The Welldeserved Fox (Đáng đời thằng Cáo) is a 1959 Vietnamese animated film, directed by Lê Minh Hiền and Trương Qua. It is based on the poem The fox and the hive (Con cáo và tổ ong) by Hồ Chí Minh.

==Plot==
Bear and Chicken live in the forest, farming. One day, Chicken is lured away by Fox, who is pretending to be a Rabbit to play with Chicken. Fox tries to eat Chicken, but Chicken escapes to a nearby tree. Bear, who thinks Chicken was eaten by the Fox, mourns the loss of Chicken with the Bees.

Bear inadvertently sets a trap for Fox, which is successful, and the Bees chase and apprehend the Fox. Then, Bear and the Bees discover that Chicken is still alive. They rejoice together while gardening: the Chicken waters the Flower, the Bear tends to the Flower, and the Bees draw pollen from the Flower, all working together in harmony.

A practice of class Vietnamese Animated Film
(Bài thực-tập của lớp hoạt-họa Việt-nam)
— Film's headword

==Production==
The Welldeserved Fox was known as the first animated film of the North Vietnam.

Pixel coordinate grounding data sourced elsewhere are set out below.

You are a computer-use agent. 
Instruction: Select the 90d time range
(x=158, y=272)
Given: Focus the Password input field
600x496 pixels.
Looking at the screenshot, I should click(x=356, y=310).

The film was initially planned to be 10 minutes long, with the 300m length and 15,000 drawings on 18x24cm cellophane cells. In the end, the animators used typewriter paper soaked in oil. Their "desks" were glass windows in Vietnam Animation Studio's house on Hoàng Hoa Thám Street (Hanoi).
- Animators : Lê Minh Hiền, Trương Qua, Hồ Quảng...

==Award==
- Golden Lotus prize at the Vietnam Film Festival II (1973) for the best artists (Hồ Quảng and Trương Qua).